Desde 2016, sempre nas vésperas de eleições, o MpD tira da manga a promessa de construção de um aeroporto internacional em Santo Antão. O projecto volta a ser apresentado, mas, desta feita, com a “cumplicidade” da Vinci, accionista maioritário da CV Airportos, que assinou, com o Governo, um memorando de entendimento para a construção da referida infra-estrutura aeroportuária.
Este memorando de entendimento, que não tem qualquer valor jurídico no ordenamento cabo-verdiano, pode ser enquadrado numa estratégia de propaganda eleitoral. Isto tendo em conta que o contrato de concessão de 40 anos para a exploração dos quatro aeroportos e três aeródromos existentes no país, assinado em 2022, excluiu Santo Antão.
Por outro lado, ao evocar um “financiamento fechado” com a Cabo Verde Airports às portas de um ciclo eleitoral, é visível o esforço do Governo de instrumentalizar a política aeroportuária pondo-a ao serviço de agendas partidárias e eleitorais, quebrando com isto a confiança dos parceiros e dos próprios cabo-verdianos, ao fim e ao cabo.
Afinal, ao fim de 10 anos de governo, quantas vezes Ulisses Correia e Silva não acenou os santantonenses com a promessa de construir o aeroporto, sempre a depender de estudos em curso?
No meio de promessas que se repentem, sempre a cada eleição, resta também saber qual é o modelo exacto de alocação de risco entre Estado e concessionária e se existem garantias soberanas, cláusulas de reequilíbrio ou compromissos implícitos de receita mínima.
É que, de acordo com um especialista ouvido pelo A NAÇÃO, construir uma infraestrutura internacional adicional, sem tráfego garantido, sem operadores comprometidos, sem plano de desenvolvimento turístico funcional, a poucos quilómetros ou milhas do aeroporto de São Vicente, “é economicamente irracional e tecnicamente irresponsável”.

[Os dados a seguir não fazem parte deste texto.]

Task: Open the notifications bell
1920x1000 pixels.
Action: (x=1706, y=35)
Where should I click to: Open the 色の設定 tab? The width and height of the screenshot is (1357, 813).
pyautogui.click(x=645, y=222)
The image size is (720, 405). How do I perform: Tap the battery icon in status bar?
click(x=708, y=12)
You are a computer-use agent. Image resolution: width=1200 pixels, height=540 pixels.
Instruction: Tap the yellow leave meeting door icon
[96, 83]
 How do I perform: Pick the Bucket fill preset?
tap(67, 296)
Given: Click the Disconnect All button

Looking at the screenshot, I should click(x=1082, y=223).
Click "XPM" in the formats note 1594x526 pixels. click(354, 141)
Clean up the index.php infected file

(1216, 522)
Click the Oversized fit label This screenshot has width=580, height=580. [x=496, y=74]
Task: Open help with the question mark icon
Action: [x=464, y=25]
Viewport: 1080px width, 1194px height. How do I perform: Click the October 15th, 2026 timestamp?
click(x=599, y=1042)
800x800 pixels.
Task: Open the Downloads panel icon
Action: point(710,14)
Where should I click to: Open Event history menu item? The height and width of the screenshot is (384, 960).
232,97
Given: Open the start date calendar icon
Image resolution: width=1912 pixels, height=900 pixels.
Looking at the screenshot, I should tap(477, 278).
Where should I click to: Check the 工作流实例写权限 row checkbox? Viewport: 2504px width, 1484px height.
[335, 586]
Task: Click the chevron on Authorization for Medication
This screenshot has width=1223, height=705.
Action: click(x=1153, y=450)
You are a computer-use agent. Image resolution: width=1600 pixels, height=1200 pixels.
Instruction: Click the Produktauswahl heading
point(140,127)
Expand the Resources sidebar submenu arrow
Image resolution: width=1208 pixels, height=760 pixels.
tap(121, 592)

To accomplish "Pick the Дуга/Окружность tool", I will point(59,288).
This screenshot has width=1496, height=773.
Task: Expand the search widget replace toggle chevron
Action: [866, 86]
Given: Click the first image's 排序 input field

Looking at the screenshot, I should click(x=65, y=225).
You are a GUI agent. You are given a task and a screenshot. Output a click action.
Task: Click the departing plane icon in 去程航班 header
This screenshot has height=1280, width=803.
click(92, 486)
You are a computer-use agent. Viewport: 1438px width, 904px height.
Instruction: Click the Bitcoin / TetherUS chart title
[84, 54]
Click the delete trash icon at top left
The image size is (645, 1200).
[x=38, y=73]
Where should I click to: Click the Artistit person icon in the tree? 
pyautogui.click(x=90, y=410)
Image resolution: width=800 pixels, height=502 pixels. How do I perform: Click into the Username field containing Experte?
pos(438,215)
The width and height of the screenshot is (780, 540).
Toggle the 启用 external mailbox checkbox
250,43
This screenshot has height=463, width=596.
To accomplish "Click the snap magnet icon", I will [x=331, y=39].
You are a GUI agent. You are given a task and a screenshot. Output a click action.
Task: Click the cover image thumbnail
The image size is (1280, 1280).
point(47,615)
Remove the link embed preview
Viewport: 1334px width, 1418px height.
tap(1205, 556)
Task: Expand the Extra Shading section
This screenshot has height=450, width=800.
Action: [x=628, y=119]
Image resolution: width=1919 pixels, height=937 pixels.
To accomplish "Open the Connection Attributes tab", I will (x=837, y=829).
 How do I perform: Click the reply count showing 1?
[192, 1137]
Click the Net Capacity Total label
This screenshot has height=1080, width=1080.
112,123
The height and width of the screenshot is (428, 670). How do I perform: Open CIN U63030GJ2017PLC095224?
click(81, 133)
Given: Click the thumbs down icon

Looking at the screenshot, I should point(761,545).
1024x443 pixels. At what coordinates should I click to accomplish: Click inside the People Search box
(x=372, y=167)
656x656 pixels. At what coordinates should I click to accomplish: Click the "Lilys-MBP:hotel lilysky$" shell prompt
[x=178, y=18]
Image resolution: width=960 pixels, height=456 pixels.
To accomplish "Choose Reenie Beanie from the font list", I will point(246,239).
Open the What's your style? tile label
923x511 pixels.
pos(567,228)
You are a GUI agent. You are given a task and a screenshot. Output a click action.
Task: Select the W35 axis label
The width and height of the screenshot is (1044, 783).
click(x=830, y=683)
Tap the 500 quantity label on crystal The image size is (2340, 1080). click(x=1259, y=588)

Ainda segundo a mesma fonte, a ICAO, a IATA e o ACI alertam reiteradamente para o risco de investimentos aeroportuários politizados, não integrados, sem massa crítica e sem retorno, sobretudo em economias frágeis, como é caso de Cabo Verde.
Mudança radical
No caso presente do suposto aeroporto internacional de Santo Antão, o recurso a um memorando de entendimento, de acordo com o nosso interlocutor, muda completamente o enquadramento político. Fica-se a saber que não se trata de um acordo de financiamento estruturado, com termos vinculativos, prazos, modelo contratual, matriz de risco e plano de execução, mas sim de uma mera intenção”.
Ou seja, este velho expediente, quando as eleições de 17 de Maio estão à porta, mais não visa do que reacender a velha promessa do aeroporto internacional de Santo Antão, que vem do último governo de José Maria Neves e do PAICV (2011-2016).
“Não é financiamento, não é contrato, não é ‘financial close’ e não é sequer compromisso juridicamente robusto de execução”, explica a nossa fonte.
“É, na melhor das hipóteses, uma declaração de intenções, tendo em conta que os memorandos de entendimento são instrumentos diplomáticos úteis quando há transparência e sequência técnica. Mas também são, infelizmente, os documentos que mais enchem os arquivos e os cemitérios de projetos falhados nos países de desenvolvimento médio e do chamado terceiro mundo”, realça.
O nosso interlocutor pergunta: “Se havia financiamento estruturado, onde está o contrato? Se havia custos estimados, onde está o business case? Se havia cinco anos de trabalho técnico, por que razão o culminar desse processo é apenas um memorando de intenções?”
“A transformação de um ‘aeroporto financiado’ num simples memorando de entendimento não é um detalhe semântico apenas”, sublinha este especialista. “No mínimo, é a diferença entre compromisso executivo e uma clamorosa encenação protocolar”, feita em período de pré-campanha eleitoral.
Por outro lado, é preciso saber de quem são os terrenos para a construção do aeroporto de Santo Antão, assim como as zonas de protecção e áreas de servidão. Já existe uma inventariação dos terrenos? Haverá expropriações?
Estas são questões que, no entender da nossa fonte, precisam ser devidamente aferidas, porquanto já se vislumbram “proprietários sombra” que se vêm posicionando para ganharem milhões à custa de um eventual “elefante branco”, que tem servido de instrumento de “manipulação” político-eleitoral.